You could argue that modern gaming is built specifically to connect us. League of Legends offers text chat; Valorant integrates seamless voice communication. Even solo-heavy live services like Genshin Impact provide tools for interaction. When in-game systems fail, there is always Discord—a “friendslop” haven where groups gather to pass the time. However, this infrastructure facilitates socialization, not necessarily connection. These tools are designed to keep us playing, not to foster actual conversation. As MIT professor Sherry Turkle observed in Alone Together, we have drifted into a “new style of being with each other”—one defined by constant, fragmented interaction that lacks the depth of true presence.

In Ragnarok Online, I encountered goal-oriented interactions, but I also found space for the unpretentious, sincere dialogue that has largely vanished. The game forces you to sit down to recover your HP—a process that can take up to 10 minutes. It is in these moments of forced idleness that the most memorable human connections occur. While waiting for my health to return, I wasn’t pressured to optimize my inventory or queue for a raid; I was simply existing in the world, ready to talk.

I recall an acolyte who sat beside me near the Payon Cave. They asked if I needed assistance entering the dungeon. When I declined, explaining I was just finishing up for the day, they didn’t immediately leave—the typical response in modern games when a transaction concludes. Instead, they stayed, regaling me with their own history in the game, the aspects they cherished, and their frustrations. I logged off intrigued, having shared a brief, human moment that had no “objective” or reward other than the exchange itself.

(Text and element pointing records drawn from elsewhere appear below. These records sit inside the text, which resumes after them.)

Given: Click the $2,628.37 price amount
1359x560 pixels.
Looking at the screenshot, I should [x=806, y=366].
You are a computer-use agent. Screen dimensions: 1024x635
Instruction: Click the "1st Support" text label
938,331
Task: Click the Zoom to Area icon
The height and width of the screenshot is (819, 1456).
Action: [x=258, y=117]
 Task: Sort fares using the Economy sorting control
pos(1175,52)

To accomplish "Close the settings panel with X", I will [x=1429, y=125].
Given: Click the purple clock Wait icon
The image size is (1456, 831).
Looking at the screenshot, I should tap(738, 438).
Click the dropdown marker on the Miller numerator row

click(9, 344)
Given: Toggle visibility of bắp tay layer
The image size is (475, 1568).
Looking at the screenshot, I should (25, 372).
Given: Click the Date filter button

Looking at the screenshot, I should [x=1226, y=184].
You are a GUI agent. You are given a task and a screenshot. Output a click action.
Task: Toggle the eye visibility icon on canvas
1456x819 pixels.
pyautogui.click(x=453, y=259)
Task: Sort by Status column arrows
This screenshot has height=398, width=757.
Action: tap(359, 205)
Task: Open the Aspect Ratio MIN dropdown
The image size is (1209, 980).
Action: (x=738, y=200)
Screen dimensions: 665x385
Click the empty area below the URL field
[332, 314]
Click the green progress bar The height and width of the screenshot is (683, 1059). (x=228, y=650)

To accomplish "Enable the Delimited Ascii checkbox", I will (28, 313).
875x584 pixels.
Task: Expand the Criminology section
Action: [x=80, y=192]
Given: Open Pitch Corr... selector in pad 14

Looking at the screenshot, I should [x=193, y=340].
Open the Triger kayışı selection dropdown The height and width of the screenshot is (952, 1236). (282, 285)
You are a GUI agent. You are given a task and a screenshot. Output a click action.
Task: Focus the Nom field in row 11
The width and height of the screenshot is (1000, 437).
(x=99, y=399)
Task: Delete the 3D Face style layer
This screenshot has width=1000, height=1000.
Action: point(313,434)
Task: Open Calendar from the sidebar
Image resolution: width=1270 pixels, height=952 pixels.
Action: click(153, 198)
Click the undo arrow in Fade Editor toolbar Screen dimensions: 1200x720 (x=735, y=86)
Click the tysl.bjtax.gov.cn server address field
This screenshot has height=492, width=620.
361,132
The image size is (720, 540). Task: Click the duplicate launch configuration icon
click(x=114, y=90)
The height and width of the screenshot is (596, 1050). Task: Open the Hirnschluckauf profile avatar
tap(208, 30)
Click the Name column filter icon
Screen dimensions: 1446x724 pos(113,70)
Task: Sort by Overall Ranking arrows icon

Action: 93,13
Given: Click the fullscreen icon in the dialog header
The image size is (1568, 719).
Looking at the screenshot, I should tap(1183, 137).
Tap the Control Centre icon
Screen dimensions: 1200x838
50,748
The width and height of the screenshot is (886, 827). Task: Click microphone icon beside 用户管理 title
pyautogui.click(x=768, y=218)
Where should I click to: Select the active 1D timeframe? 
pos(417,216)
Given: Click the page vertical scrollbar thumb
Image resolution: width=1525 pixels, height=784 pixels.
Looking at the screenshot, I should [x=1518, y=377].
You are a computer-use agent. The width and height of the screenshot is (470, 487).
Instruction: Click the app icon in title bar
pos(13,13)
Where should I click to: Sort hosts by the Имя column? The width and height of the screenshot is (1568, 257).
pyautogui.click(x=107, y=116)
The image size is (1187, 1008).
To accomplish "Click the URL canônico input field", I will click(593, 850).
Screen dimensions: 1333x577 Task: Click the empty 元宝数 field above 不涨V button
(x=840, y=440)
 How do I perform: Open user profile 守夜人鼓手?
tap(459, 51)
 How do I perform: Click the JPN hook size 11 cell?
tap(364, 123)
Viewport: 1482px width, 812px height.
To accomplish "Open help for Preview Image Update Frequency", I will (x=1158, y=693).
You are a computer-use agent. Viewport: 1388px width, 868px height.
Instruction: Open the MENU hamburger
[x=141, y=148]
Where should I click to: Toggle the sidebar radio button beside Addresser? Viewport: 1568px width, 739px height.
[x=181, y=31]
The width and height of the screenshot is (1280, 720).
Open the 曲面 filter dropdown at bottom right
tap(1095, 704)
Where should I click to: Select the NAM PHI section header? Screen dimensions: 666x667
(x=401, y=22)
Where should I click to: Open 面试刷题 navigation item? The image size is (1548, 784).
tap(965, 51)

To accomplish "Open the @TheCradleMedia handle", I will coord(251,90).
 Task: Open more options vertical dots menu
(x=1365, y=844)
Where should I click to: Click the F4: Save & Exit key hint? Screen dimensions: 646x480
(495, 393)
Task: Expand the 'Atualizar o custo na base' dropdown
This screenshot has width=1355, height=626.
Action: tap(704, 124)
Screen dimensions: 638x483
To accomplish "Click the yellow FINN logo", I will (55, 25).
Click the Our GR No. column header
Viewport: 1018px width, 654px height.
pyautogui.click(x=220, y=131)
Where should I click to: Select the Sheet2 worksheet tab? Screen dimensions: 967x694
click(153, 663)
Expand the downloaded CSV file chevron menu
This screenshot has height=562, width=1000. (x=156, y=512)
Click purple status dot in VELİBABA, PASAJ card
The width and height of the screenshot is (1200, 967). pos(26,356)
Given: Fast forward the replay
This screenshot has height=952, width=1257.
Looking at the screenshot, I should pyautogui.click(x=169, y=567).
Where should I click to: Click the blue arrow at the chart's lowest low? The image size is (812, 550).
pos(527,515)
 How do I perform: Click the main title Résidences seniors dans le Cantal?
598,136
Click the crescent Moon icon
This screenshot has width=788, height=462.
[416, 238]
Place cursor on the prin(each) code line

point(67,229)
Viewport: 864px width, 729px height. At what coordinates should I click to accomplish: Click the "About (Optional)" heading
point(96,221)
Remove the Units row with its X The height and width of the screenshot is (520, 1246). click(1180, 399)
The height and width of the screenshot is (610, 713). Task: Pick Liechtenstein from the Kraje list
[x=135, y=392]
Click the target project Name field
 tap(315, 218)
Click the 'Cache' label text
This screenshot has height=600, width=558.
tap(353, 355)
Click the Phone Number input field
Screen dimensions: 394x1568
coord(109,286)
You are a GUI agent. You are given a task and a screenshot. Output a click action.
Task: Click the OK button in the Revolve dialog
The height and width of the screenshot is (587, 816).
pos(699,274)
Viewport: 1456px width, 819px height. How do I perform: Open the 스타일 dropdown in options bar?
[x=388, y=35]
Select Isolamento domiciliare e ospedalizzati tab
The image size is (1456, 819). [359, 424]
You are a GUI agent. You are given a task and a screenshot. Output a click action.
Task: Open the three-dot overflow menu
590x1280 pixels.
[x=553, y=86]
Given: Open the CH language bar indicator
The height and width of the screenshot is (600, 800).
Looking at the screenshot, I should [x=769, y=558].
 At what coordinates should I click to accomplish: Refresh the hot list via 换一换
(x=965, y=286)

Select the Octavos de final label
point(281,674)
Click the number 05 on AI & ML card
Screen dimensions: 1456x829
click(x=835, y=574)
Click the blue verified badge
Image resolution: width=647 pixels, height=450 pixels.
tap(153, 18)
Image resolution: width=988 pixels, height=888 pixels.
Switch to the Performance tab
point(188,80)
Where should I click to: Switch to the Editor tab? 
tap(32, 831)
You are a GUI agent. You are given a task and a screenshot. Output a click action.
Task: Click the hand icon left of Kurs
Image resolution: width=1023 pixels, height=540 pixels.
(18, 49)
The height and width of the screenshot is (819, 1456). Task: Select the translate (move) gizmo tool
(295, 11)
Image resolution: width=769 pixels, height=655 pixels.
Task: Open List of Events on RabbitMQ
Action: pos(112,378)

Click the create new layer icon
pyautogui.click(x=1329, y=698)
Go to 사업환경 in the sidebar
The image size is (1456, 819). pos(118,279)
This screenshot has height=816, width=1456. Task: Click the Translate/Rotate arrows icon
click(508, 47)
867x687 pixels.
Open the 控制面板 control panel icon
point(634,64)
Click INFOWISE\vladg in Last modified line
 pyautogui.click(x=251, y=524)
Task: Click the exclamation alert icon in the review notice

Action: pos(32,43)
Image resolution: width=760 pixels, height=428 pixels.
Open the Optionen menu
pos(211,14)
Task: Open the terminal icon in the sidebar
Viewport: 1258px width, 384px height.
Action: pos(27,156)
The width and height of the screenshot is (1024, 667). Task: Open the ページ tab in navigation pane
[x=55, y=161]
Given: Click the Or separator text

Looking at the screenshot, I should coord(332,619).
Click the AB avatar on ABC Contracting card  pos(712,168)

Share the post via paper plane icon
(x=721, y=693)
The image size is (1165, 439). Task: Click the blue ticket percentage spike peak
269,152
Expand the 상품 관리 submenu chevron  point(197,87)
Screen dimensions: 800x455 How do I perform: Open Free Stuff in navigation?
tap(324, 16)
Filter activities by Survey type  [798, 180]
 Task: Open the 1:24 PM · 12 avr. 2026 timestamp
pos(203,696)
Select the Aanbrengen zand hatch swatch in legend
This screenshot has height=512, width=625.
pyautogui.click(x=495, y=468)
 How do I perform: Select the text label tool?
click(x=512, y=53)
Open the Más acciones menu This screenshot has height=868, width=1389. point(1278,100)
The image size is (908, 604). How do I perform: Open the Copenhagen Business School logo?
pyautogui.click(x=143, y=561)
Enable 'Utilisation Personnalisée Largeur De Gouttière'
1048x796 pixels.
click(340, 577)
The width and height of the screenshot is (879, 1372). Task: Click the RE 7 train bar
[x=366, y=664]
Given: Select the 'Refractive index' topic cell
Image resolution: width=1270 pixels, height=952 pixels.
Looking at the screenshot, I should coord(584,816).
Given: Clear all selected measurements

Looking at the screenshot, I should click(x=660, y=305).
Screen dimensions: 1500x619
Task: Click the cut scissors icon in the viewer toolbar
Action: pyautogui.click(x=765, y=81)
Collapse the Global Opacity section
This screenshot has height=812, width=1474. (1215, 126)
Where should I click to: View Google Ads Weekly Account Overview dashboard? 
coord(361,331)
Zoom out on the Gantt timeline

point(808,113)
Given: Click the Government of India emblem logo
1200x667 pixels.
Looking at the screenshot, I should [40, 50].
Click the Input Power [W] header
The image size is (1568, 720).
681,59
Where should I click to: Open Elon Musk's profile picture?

Image: Gravity/Warpportal Brasil via Polygon

A similar scene unfolded in Geffen, the city of mages. After evolving into an assassin and suffering a death, I sat down to recover. A high-level player stopped nearby, and a brief “sup” turned into a thoughtful conversation about why they preferred playing with friends to the endgame “War of Emperium” grind. We didn’t become lifelong friends, and we didn’t exchange contact info. Instead, it felt like two strangers sharing a bench at a bus stop. The bus was coming regardless, but in that fleeting pause, we chose to acknowledge one another—a rare, gentle reminder that online games were once built for shared experience, not just individual achievement.